_Records supplied_
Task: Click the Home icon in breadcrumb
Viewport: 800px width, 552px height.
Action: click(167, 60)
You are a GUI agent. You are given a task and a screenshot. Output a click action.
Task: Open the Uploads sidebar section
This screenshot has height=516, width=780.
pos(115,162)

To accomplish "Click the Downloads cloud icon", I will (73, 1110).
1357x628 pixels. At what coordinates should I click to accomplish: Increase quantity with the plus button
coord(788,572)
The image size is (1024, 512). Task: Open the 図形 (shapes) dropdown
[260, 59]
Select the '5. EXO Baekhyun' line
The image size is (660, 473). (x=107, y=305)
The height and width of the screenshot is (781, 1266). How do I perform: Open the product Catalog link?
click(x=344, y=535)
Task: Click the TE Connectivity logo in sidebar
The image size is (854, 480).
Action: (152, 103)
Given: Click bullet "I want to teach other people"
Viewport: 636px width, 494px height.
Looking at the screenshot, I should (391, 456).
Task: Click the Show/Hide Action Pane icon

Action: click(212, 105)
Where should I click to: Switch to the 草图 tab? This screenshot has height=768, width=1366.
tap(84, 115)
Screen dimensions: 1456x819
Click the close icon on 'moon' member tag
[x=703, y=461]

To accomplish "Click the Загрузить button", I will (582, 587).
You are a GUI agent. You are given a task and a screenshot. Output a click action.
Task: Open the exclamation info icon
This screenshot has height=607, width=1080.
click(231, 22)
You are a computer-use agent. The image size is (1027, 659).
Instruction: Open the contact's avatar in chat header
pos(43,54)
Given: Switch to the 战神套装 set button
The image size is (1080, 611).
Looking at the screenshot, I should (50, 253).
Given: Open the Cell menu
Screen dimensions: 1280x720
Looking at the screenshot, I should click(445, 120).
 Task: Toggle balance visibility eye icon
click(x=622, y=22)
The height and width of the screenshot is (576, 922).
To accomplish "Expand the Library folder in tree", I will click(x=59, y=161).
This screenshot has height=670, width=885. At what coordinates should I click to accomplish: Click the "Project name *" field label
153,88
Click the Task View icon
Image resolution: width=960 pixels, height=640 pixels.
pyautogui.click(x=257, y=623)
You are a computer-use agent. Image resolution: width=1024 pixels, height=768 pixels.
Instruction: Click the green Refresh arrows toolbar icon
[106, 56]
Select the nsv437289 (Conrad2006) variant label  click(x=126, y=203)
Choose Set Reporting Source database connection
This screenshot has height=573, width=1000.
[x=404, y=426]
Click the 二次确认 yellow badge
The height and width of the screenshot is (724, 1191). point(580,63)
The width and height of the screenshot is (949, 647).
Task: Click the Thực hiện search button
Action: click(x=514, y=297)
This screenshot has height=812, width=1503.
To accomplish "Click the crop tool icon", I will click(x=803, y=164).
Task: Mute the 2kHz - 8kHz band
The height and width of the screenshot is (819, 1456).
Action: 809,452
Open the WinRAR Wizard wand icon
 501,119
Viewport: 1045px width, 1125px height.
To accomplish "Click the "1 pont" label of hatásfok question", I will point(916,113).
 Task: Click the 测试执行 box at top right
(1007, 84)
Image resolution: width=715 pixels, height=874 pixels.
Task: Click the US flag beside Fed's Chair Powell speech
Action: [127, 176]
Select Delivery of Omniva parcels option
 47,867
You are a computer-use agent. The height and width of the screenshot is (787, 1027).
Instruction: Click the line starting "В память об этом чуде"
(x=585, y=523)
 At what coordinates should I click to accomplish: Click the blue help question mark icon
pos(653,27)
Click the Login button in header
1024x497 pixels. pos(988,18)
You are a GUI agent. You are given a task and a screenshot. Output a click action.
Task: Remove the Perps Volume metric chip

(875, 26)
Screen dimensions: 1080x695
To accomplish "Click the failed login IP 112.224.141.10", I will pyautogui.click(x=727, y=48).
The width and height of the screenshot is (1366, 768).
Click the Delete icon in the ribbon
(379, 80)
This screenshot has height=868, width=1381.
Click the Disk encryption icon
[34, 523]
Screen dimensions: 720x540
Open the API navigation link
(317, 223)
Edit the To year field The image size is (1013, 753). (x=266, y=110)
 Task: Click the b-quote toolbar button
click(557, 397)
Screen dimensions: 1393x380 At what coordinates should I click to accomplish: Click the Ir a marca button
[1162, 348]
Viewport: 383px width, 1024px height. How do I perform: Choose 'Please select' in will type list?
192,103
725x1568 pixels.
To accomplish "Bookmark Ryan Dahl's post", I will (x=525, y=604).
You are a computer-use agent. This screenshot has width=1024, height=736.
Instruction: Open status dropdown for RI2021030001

_Task prompt_
Write out each line exactly, as it is shown above.

_Response to this exercise_
Task: Click the Home icon in breadcrumb
Viewport: 800px width, 552px height.
Action: click(167, 60)
You are a GUI agent. You are given a task and a screenshot. Output a click action.
Task: Open the Uploads sidebar section
This screenshot has height=516, width=780.
pos(115,162)

To accomplish "Click the Downloads cloud icon", I will (73, 1110).
1357x628 pixels. At what coordinates should I click to accomplish: Increase quantity with the plus button
coord(788,572)
The image size is (1024, 512). Task: Open the 図形 (shapes) dropdown
[260, 59]
Select the '5. EXO Baekhyun' line
The image size is (660, 473). (x=107, y=305)
The height and width of the screenshot is (781, 1266). How do I perform: Open the product Catalog link?
click(x=344, y=535)
Task: Click the TE Connectivity logo in sidebar
The image size is (854, 480).
Action: (152, 103)
Given: Click bullet "I want to teach other people"
Viewport: 636px width, 494px height.
Looking at the screenshot, I should (391, 456).
Task: Click the Show/Hide Action Pane icon

Action: click(212, 105)
Where should I click to: Switch to the 草图 tab? This screenshot has height=768, width=1366.
tap(84, 115)
Screen dimensions: 1456x819
Click the close icon on 'moon' member tag
[x=703, y=461]

To accomplish "Click the Загрузить button", I will (582, 587).
You are a GUI agent. You are given a task and a screenshot. Output a click action.
Task: Open the exclamation info icon
This screenshot has height=607, width=1080.
click(231, 22)
You are a computer-use agent. The image size is (1027, 659).
Instruction: Open the contact's avatar in chat header
pos(43,54)
Given: Switch to the 战神套装 set button
The image size is (1080, 611).
Looking at the screenshot, I should (50, 253).
Given: Open the Cell menu
Screen dimensions: 1280x720
Looking at the screenshot, I should click(445, 120).
 Task: Toggle balance visibility eye icon
click(x=622, y=22)
The height and width of the screenshot is (576, 922).
To accomplish "Expand the Library folder in tree", I will click(x=59, y=161).
This screenshot has height=670, width=885. At what coordinates should I click to accomplish: Click the "Project name *" field label
153,88
Click the Task View icon
Image resolution: width=960 pixels, height=640 pixels.
pyautogui.click(x=257, y=623)
You are a computer-use agent. Image resolution: width=1024 pixels, height=768 pixels.
Instruction: Click the green Refresh arrows toolbar icon
[106, 56]
Select the nsv437289 (Conrad2006) variant label  click(x=126, y=203)
Choose Set Reporting Source database connection
This screenshot has height=573, width=1000.
[x=404, y=426]
Click the 二次确认 yellow badge
The height and width of the screenshot is (724, 1191). point(580,63)
The width and height of the screenshot is (949, 647).
Task: Click the Thực hiện search button
Action: click(x=514, y=297)
This screenshot has height=812, width=1503.
To accomplish "Click the crop tool icon", I will click(x=803, y=164).
Task: Mute the 2kHz - 8kHz band
The height and width of the screenshot is (819, 1456).
Action: 809,452
Open the WinRAR Wizard wand icon
 501,119
Viewport: 1045px width, 1125px height.
To accomplish "Click the "1 pont" label of hatásfok question", I will point(916,113).
 Task: Click the 测试执行 box at top right
(1007, 84)
Image resolution: width=715 pixels, height=874 pixels.
Task: Click the US flag beside Fed's Chair Powell speech
Action: [127, 176]
Select Delivery of Omniva parcels option
 47,867
You are a computer-use agent. The height and width of the screenshot is (787, 1027).
Instruction: Click the line starting "В память об этом чуде"
(x=585, y=523)
 At what coordinates should I click to accomplish: Click the blue help question mark icon
pos(653,27)
Click the Login button in header
1024x497 pixels. pos(988,18)
You are a GUI agent. You are given a task and a screenshot. Output a click action.
Task: Remove the Perps Volume metric chip

(875, 26)
Screen dimensions: 1080x695
To accomplish "Click the failed login IP 112.224.141.10", I will pyautogui.click(x=727, y=48).
The width and height of the screenshot is (1366, 768).
Click the Delete icon in the ribbon
(379, 80)
This screenshot has height=868, width=1381.
Click the Disk encryption icon
[34, 523]
Screen dimensions: 720x540
Open the API navigation link
(317, 223)
Edit the To year field The image size is (1013, 753). (x=266, y=110)
 Task: Click the b-quote toolbar button
click(557, 397)
Screen dimensions: 1393x380 At what coordinates should I click to accomplish: Click the Ir a marca button
[1162, 348]
Viewport: 383px width, 1024px height. How do I perform: Choose 'Please select' in will type list?
192,103
725x1568 pixels.
To accomplish "Bookmark Ryan Dahl's post", I will (x=525, y=604).
You are a computer-use agent. This screenshot has width=1024, height=736.
Instruction: Open status dropdown for RI2021030001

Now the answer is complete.